[What you will do] From the entries that follow, list every line in which the string "field" appears.

[Records for the task]
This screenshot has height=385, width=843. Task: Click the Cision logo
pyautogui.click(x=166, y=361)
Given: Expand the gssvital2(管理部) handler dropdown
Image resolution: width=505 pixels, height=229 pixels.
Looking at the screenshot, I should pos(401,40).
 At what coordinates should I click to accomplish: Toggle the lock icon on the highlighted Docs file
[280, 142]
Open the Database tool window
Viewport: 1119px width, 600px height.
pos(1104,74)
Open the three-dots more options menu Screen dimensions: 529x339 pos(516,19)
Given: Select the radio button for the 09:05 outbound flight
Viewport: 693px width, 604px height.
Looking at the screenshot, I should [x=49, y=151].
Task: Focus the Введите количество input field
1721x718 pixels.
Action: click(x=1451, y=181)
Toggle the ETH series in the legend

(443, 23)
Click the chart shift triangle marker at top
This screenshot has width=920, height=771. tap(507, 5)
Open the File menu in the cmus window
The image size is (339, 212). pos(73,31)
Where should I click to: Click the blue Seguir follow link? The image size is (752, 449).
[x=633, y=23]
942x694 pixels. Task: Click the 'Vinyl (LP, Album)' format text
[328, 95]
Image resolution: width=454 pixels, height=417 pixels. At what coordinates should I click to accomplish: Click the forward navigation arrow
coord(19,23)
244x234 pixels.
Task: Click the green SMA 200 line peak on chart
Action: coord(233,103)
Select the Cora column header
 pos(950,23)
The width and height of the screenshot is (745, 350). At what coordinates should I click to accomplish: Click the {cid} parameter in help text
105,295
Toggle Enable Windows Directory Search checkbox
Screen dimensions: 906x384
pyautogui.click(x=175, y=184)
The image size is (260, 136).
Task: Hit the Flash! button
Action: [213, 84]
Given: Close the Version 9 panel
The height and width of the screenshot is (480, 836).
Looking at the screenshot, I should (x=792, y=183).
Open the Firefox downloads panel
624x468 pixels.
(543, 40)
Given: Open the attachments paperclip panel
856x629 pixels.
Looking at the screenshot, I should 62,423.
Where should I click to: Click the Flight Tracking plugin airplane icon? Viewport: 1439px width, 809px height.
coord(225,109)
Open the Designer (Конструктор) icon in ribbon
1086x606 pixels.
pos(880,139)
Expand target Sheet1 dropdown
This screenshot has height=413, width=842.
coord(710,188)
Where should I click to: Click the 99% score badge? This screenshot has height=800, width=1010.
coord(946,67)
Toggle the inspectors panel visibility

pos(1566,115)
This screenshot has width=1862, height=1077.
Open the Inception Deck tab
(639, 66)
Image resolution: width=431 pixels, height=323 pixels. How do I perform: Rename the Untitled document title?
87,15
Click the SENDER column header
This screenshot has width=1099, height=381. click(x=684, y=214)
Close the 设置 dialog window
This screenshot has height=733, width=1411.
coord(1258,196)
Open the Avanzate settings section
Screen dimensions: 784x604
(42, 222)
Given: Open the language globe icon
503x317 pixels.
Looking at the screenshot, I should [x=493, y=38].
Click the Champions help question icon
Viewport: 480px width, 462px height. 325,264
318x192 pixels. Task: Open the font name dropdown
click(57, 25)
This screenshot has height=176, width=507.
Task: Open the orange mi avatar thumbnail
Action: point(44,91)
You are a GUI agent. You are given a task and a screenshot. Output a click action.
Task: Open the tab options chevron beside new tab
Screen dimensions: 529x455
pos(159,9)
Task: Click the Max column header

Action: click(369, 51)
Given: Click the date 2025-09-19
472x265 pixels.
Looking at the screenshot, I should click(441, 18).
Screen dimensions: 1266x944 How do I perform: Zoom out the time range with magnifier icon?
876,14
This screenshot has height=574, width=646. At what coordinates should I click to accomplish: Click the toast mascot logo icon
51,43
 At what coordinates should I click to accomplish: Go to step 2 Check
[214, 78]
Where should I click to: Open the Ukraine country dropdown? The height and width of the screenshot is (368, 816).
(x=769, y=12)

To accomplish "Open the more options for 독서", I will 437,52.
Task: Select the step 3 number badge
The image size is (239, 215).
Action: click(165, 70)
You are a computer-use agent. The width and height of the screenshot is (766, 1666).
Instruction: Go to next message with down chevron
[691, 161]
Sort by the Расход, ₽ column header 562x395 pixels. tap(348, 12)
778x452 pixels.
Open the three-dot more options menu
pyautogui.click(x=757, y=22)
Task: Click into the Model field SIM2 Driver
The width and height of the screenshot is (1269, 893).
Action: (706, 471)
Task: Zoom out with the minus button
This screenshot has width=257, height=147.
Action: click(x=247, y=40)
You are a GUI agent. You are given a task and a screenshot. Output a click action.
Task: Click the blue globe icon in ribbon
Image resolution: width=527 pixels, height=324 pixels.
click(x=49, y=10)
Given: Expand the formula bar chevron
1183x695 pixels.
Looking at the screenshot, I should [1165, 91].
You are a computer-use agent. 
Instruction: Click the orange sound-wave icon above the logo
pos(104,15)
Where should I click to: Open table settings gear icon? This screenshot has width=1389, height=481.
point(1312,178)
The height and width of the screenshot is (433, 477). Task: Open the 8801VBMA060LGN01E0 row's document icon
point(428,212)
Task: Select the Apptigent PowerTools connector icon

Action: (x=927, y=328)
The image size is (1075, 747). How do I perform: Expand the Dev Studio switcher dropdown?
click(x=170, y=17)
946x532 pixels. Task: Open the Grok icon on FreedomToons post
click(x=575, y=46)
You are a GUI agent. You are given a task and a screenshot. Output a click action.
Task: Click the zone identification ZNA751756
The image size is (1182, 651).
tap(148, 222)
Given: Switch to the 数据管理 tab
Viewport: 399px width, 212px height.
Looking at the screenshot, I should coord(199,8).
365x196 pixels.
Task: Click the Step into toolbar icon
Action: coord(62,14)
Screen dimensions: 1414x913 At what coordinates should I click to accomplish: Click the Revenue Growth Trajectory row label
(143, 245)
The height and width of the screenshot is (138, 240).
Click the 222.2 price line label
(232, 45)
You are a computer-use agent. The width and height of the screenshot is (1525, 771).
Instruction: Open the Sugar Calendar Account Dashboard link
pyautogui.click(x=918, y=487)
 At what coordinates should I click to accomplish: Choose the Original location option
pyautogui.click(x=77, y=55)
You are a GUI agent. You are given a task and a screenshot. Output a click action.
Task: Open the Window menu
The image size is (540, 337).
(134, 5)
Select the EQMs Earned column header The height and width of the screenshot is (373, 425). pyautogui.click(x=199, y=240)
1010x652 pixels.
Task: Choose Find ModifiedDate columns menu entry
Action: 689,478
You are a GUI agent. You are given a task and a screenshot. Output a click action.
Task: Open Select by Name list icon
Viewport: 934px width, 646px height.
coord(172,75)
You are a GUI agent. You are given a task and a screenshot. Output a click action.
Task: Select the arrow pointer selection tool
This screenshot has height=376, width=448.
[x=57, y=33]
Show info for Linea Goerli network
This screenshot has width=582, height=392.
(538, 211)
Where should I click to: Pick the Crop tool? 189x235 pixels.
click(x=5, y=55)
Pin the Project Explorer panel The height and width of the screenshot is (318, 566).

[Exercise result]
Task: Focus the Введите количество input field
Task: Click into the Model field SIM2 Driver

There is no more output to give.